Building Self-Improving Skills for Agents
"Not just agents with skills, but agents with skills that can improve over time."
If you've been following the agent space lately, you've probably noticed that SKILL.md files are becoming a de facto standard. The idea is simple: give an agent a folder of markdown files, each containing instructions for a specific task (i.e. summarization, bug triage, code review) and let the agent call on them as needed.
It works brilliantly for demos.
But here's the uncomfortable truth we're all starting to face: skills are usually static, while the environment around them is not.
The Problem: Skills Are Static, While The Environment Around Them Is Not
A skill that worked perfectly a few weeks ago can quietly start failing when:
- The codebase changes
- The underlying model behaves differently
- The kinds of tasks users ask for shift over time
- A tool's API updates or breaks
In most current systems, those failures are invisible. No one knows anything is wrong until outputs start degrading, or until things fail completely. And when something does break, good luck figuring out whether the issue was routing, the instructions themselves, or a tool call that no longer works.

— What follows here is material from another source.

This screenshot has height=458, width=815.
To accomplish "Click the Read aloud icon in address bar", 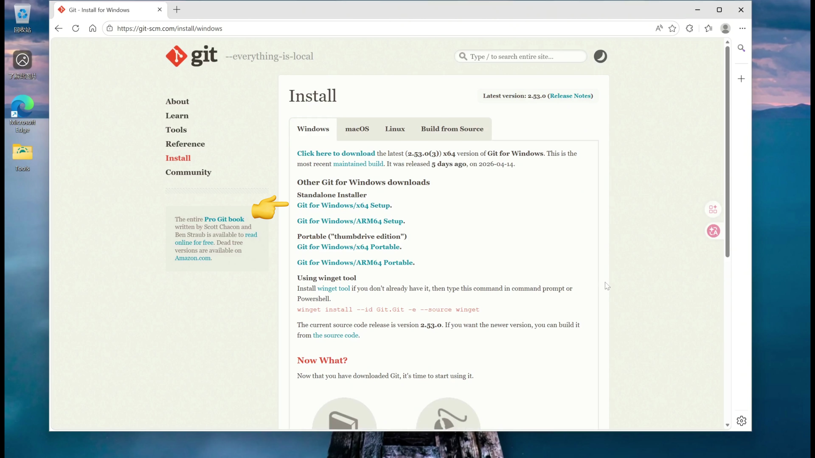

This is the wall we keep hitting. And it's why the "skills folder" approach, while promising, isn’t truly the silver bullet to resolve everything.
The missing piece?
Treating skills as living system components, not fixed prompt files.

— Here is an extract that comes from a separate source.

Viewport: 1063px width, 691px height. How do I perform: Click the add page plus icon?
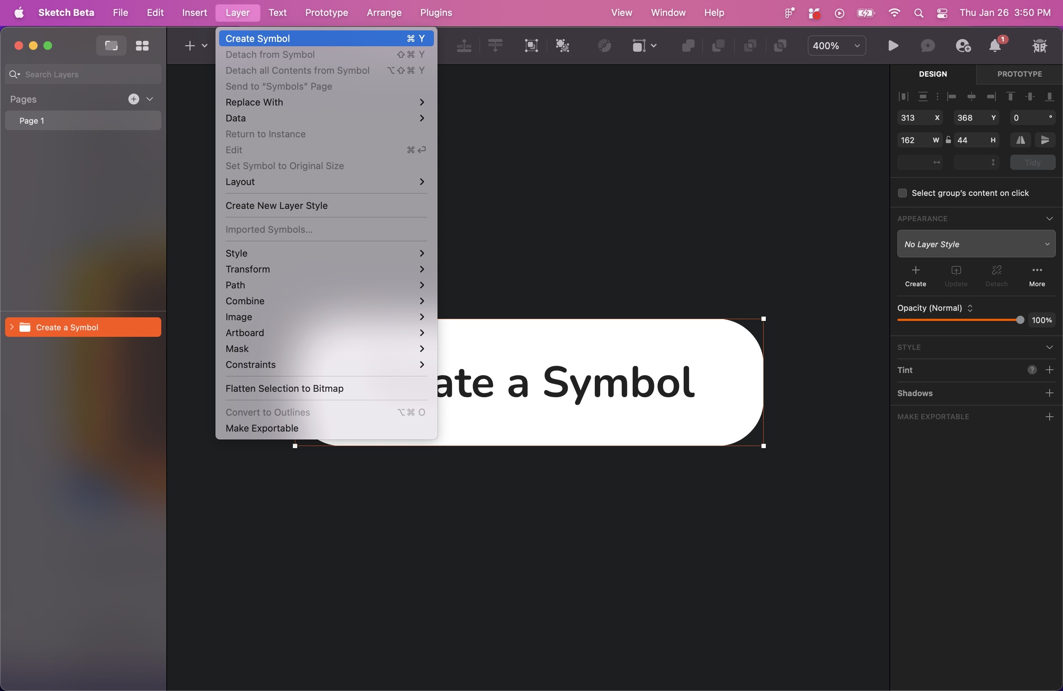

The Vision: Skills That Evolve
This is exactly the idea behind cognee-skills. Not just storing skills better or routing them more intelligently. But building a system where skills can actually evolve when they fail or underperform.

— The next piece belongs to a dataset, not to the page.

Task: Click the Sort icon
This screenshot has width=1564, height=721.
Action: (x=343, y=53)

Until today, the skills workflow looked like this:
- Write a prompt
- Save it in a folder
- Call it whenever needed

Simple. Effective. But after a certain scale, you start hitting the same problems:
- One skill gets selected too often
- Another looks good on paper but fails in practice
- A specific instruction keeps failing
- A tool call breaks because the environment changed
And the worst part of all is that no one knows if the issue is routing, instructions, or the tool call itself, which leads to manual maintenance and inspection.
What we've built is a closed loop that turns skills from static artifacts into evolving components. Let me walk you through how it works.
Under the Hood: The Self-Improvement Loop
1. Skill Ingestion: Structure Before Intelligence
Right now, your skills folder probably looks something like this:
It's simple, but it's also shallow. With cognee, we can give everything a clearer structure, not just because it looks nicer, but because it also makes searching much more effective. We enrich each skill with:
- Semantic meaning
- Task patterns
- Summaries
- Relationships between skills
All of this gets stored using cognee's Custom DataPoint, turning a flat folder into a navigable knowledge graph. The system doesn't just see files anymore, it understands what skills are for, how they relate, and when they should be used.
2. Observation: Memory Is the Foundation of Learning
A skill cannot improve if the system has no memory of what happened when it ran. That's why every skill execution stores:
- What task was attempted
- Which skill was selected
- Whether it succeeded
- What error occurred (if any)
- User feedback (when available)
With observation, failure becomes something the system can reason about. Each run creates a node in the graph, connected to the skill that produced it, the task that triggered it, and any errors that resulted.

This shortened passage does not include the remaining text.